START DOCUMENT PASSAGE
SRT file mode has congestion control, while live mode only has pacing control without congestion control. However, libsrt provides rich statistical information, allowing the application layer to adjust video capture and encoding based on the statistics to avoid congestion and buffering issues. From the perspective of real-time performance in a live streaming system, only doing congestion control at the transport layer cannot guarantee low latency and cope with situations where the transmission bandwidth is consistently lower than the video bitrate.

SRT's pacing calculates the packet-sending interval based on the maximum sending bandwidth. The maximum sending bandwidth is determined by three strategies:

Manually configuring the maximum sending bandwidth (max_bw).
Calculating max_bw = input_bw * (1 + overhead) based on the input bitrate and overhead.
Configuring the overhead and automatically estimating the input bandwidth, max_bw = input_bw_estimate * (1 + overhead).

These configurations have priorities. For example, if max_bw is configured, input_bw, overhead, and other configurations are ignored. The combination relationship is shown in the figure below:

Mode / Variable	MAX_BW	INPUT_BW	OVERHEAD
MAXBW_SET	v	-	-
INPUTBW_SET	-	v	v
INPUTBW_ESTIMATED	-	-	v

Note: The default configuration for SRT live mode is max_bw 1 Gbps. When the data writing speed to SRT is not uniform enough, a high max_bw value can lead to ineffective pacing control, causing a sudden increase in the packet loss rate. Understanding and properly configuring these three parameters is crucial.

3. SRT Support Status

Currently, there is only one implementation of the SRT protocol, which is libsrt. Libsrt can function as both a client and a server, supporting both upstream streaming and downstream playback. However, due to issues such as global locks, excessive threads, and high CPU usage in the code implementation, libsrt is not suitable for large-scale downstream playback scenarios. Currently, it is mainly used for upstream streaming to improve the quality of transmission.
FFmpeg provides libsrt encapsulation with comprehensive option configuration support. However, the FFmpeg avio interface lacks support for statistical information, resulting in the loss of all statistical information from libsrt. It is important to note that FFmpeg's libavformat encapsulation of libsrt does not consider the scenario of bidirectional transmission, resulting in the loss of bidirectional transmission capability.
VLC supports SRT playback and streaming. It is worth noting that the released VLC 3.0 does not support streamid configuration, only the master development branch supports it.
OBS supports SRT through FFmpeg's libavformat.
Gstreamer has libsrt encapsulation.
Tencent MPS's audio and video SDK and services support RTMP over SRT, allowing customers using RTMP-based solutions to seamlessly switch to this new solution.

4. SRT Future Outlook

SRT has strong resistance to random packet loss, but it consumes a higher bandwidth in high packet loss rate scenarios. It is suitable for low-latency upstream streaming scenarios with sufficient network bandwidth. When the upstream bandwidth is low, SRT's statistical information can be used to dynamically adjust encoding parameters to avoid congestion and buffering. SRT has room for improvement in the following directions:

4.1 Parameter configuration

SRT is targeted at the broadcasting industry, requiring manual testing of network conditions for parameter tuning. The configuration is complex and lacks adaptive features, making it difficult to apply a single set of configurations to cope with changing network environments. Simplifying configuration and adding adaptive strategies are optimization directions for SRT.
END DOCUMENT PASSAGE
# [OBJECTIVE]
Can you write the next part of the SRT protocol overview, beginning right after its last sentence? These items come from a source unrelated to the SRT overview.
START DATA EXCERPTS
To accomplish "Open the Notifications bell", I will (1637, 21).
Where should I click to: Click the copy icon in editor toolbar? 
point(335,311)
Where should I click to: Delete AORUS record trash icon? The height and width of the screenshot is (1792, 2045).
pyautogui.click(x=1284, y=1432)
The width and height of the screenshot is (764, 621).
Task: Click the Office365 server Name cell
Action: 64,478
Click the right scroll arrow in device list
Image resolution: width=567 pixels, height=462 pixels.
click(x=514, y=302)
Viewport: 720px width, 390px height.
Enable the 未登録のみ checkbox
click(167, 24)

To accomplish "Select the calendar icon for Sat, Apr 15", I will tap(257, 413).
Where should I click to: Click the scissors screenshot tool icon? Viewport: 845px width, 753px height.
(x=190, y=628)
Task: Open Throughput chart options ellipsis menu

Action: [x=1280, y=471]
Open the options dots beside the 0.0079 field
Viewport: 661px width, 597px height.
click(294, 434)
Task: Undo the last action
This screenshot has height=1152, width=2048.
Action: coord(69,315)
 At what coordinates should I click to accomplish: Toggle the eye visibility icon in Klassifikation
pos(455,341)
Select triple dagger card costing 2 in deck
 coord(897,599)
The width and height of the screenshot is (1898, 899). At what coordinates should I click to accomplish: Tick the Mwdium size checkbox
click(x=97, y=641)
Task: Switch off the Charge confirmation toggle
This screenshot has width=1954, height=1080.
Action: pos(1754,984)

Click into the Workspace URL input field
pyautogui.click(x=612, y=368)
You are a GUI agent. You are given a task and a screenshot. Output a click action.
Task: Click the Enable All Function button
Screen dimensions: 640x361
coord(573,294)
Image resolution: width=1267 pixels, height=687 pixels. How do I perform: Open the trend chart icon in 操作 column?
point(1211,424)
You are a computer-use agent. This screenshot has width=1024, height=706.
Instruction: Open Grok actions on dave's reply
END DATA EXCERPTS
# [TASK ANSWER]
For example, the current configuration of latency is based on a time unit. Configuring latency should consider the network's RTT, but RTT is only known at runtime. If RTT can be used as the unit, configuring latency as latency = N * RTT would greatly reduce the configuration difficulty and adapt to different network conditions.

4.2 Congestion control

Currently, SRT lacks congestion control and only has simple methods such as configuring input bitrate and output bandwidth limit. It does not perform well in scenarios where the transmission bandwidth is lower than the video bitrate, the video bitrate changes significantly, or the network is unstable. SRT should have basic congestion control strategies combined with video encoding to cope with congestion.

4.3 Container format

SRT does not limit the container format, but the loss mode relies on a container format with error recovery and resynchronization mechanisms, leaving only TS as a viable option. However, TS has a high overhead in the encapsulation layer due to various factors such as fixed 4-byte TS headers, padding, and empty packets when using fixed bitrates.

For the lossless mode, there are several container format options, including flv, mkv, and fmp4.

Flv has the advantage of simplicity and compatibility with the old ecosystem but has significant drawbacks, such as not supporting new codecs, low timestamp accuracy, and limitations on audio tracks.
Mkv, including its variant webm supported by Google, is mainly maintained by the open-source community and lacks commercial support.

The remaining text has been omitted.